Direction → Pick out every line of the records that contains the string "dimensions", and copy each one. Case counts.
======== Exercise input ========
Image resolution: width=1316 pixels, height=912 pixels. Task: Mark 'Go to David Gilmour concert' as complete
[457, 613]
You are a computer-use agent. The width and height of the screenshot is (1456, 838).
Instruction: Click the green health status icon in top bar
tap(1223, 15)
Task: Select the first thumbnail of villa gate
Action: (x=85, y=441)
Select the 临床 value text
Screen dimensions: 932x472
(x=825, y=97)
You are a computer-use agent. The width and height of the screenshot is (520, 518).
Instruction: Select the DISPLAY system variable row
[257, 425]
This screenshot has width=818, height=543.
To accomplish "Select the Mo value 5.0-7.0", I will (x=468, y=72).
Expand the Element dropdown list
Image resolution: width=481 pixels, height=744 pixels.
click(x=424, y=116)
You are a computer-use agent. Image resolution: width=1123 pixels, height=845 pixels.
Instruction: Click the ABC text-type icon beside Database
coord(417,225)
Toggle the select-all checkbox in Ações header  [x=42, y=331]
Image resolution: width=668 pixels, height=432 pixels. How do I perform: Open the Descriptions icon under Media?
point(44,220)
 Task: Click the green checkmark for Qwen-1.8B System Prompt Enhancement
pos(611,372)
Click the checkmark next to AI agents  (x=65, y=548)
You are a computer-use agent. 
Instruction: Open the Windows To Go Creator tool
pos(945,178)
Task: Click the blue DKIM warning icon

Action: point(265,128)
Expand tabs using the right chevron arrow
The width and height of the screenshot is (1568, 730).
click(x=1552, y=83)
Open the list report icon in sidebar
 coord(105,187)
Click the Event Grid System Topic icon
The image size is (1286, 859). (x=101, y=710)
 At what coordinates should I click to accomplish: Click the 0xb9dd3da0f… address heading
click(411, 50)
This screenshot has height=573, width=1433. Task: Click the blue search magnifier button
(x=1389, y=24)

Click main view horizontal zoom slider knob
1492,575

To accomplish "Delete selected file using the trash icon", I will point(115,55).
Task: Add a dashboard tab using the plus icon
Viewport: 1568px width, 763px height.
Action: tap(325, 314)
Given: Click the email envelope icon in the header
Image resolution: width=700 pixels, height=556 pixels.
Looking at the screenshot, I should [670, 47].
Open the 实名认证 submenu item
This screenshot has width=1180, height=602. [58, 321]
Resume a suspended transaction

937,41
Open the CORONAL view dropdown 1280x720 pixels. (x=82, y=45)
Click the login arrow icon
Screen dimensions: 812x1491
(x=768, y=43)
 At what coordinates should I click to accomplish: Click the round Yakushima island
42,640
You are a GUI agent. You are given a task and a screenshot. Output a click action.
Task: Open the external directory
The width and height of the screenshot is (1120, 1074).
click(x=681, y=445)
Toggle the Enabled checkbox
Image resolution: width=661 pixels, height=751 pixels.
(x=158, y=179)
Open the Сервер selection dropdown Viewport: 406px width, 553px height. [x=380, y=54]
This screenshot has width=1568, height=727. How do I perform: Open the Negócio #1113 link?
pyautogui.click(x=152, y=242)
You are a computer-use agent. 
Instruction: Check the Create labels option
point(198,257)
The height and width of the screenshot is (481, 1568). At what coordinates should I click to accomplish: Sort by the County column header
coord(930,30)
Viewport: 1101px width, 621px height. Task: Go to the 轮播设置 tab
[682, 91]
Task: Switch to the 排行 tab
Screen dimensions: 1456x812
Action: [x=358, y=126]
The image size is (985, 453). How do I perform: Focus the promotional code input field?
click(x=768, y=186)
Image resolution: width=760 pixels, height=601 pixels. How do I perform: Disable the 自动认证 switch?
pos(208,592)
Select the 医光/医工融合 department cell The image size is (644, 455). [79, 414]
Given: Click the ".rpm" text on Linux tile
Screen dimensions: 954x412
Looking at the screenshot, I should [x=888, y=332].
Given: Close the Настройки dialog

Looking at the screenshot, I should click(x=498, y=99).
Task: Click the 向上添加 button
========
Solution to this problem →
Screen dimensions: 932x472
Screen dimensions: 812x1491
Screen dimensions: 1456x812
Screen dimensions: 954x412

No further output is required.